» DATA
━━━━━━━━

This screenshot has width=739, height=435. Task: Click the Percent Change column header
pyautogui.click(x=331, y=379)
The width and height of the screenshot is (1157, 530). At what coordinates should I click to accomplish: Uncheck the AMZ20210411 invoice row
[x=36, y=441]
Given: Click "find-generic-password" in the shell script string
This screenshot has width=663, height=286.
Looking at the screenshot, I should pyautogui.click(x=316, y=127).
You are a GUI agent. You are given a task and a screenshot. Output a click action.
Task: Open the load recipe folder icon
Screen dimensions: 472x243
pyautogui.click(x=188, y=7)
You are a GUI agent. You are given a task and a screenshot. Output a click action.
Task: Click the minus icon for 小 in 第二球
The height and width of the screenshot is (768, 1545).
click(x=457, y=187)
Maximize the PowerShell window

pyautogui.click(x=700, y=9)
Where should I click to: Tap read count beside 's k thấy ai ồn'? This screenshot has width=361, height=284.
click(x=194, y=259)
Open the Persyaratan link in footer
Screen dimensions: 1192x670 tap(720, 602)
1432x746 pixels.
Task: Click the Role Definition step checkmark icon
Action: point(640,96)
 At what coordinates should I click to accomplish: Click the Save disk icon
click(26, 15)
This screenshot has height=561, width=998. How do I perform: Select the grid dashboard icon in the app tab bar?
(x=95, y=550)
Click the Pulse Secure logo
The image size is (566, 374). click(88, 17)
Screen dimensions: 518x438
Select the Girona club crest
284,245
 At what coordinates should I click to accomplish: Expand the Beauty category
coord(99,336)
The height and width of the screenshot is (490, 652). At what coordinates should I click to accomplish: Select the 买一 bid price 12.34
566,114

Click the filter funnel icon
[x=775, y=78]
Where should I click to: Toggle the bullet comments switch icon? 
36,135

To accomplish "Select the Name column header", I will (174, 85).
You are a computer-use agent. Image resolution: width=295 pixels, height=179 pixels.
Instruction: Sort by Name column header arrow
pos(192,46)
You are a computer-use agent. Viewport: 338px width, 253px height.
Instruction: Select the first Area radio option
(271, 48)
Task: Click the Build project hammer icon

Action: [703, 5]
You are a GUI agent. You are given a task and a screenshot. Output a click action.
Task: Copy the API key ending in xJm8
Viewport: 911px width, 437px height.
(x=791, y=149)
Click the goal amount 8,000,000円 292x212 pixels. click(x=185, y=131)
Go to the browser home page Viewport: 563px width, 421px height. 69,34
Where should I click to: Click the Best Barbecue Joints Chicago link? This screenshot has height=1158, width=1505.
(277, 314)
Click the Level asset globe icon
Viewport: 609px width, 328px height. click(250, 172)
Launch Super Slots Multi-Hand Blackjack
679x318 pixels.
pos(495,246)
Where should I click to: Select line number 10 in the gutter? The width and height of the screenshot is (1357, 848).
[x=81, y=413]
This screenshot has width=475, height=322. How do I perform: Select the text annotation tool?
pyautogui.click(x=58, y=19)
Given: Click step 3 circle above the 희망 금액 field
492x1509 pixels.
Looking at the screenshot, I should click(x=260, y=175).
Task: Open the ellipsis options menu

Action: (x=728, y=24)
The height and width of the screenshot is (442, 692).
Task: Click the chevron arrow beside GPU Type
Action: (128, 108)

━━━━━━━━

» WHAT IS BEING ASKED
All records shown above need to be written out again verbatim.

» RESPONSE AREA
This screenshot has width=739, height=435. Task: Click the Percent Change column header
pyautogui.click(x=331, y=379)
The width and height of the screenshot is (1157, 530). At what coordinates should I click to accomplish: Uncheck the AMZ20210411 invoice row
[x=36, y=441]
Given: Click "find-generic-password" in the shell script string
This screenshot has width=663, height=286.
Looking at the screenshot, I should pyautogui.click(x=316, y=127).
You are a GUI agent. You are given a task and a screenshot. Output a click action.
Task: Open the load recipe folder icon
Screen dimensions: 472x243
pyautogui.click(x=188, y=7)
You are a GUI agent. You are given a task and a screenshot. Output a click action.
Task: Click the minus icon for 小 in 第二球
The height and width of the screenshot is (768, 1545).
click(x=457, y=187)
Maximize the PowerShell window

pyautogui.click(x=700, y=9)
Where should I click to: Tap read count beside 's k thấy ai ồn'? This screenshot has width=361, height=284.
click(x=194, y=259)
Open the Persyaratan link in footer
Screen dimensions: 1192x670 tap(720, 602)
1432x746 pixels.
Task: Click the Role Definition step checkmark icon
Action: point(640,96)
 At what coordinates should I click to accomplish: Click the Save disk icon
click(26, 15)
This screenshot has height=561, width=998. How do I perform: Select the grid dashboard icon in the app tab bar?
(x=95, y=550)
Click the Pulse Secure logo
The image size is (566, 374). click(88, 17)
Screen dimensions: 518x438
Select the Girona club crest
284,245
 At what coordinates should I click to accomplish: Expand the Beauty category
coord(99,336)
The height and width of the screenshot is (490, 652). At what coordinates should I click to accomplish: Select the 买一 bid price 12.34
566,114

Click the filter funnel icon
[x=775, y=78]
Where should I click to: Toggle the bullet comments switch icon? 
36,135

To accomplish "Select the Name column header", I will (174, 85).
You are a computer-use agent. Image resolution: width=295 pixels, height=179 pixels.
Instruction: Sort by Name column header arrow
pos(192,46)
You are a computer-use agent. Viewport: 338px width, 253px height.
Instruction: Select the first Area radio option
(271, 48)
Task: Click the Build project hammer icon

Action: [703, 5]
You are a GUI agent. You are given a task and a screenshot. Output a click action.
Task: Copy the API key ending in xJm8
Viewport: 911px width, 437px height.
(x=791, y=149)
Click the goal amount 8,000,000円 292x212 pixels. click(x=185, y=131)
Go to the browser home page Viewport: 563px width, 421px height. 69,34
Where should I click to: Click the Best Barbecue Joints Chicago link? This screenshot has height=1158, width=1505.
(277, 314)
Click the Level asset globe icon
Viewport: 609px width, 328px height. click(250, 172)
Launch Super Slots Multi-Hand Blackjack
679x318 pixels.
pos(495,246)
Where should I click to: Select line number 10 in the gutter? The width and height of the screenshot is (1357, 848).
[x=81, y=413]
This screenshot has width=475, height=322. How do I perform: Select the text annotation tool?
pyautogui.click(x=58, y=19)
Given: Click step 3 circle above the 희망 금액 field
492x1509 pixels.
Looking at the screenshot, I should click(x=260, y=175).
Task: Open the ellipsis options menu

Action: (x=728, y=24)
The height and width of the screenshot is (442, 692).
Task: Click the chevron arrow beside GPU Type
Action: (128, 108)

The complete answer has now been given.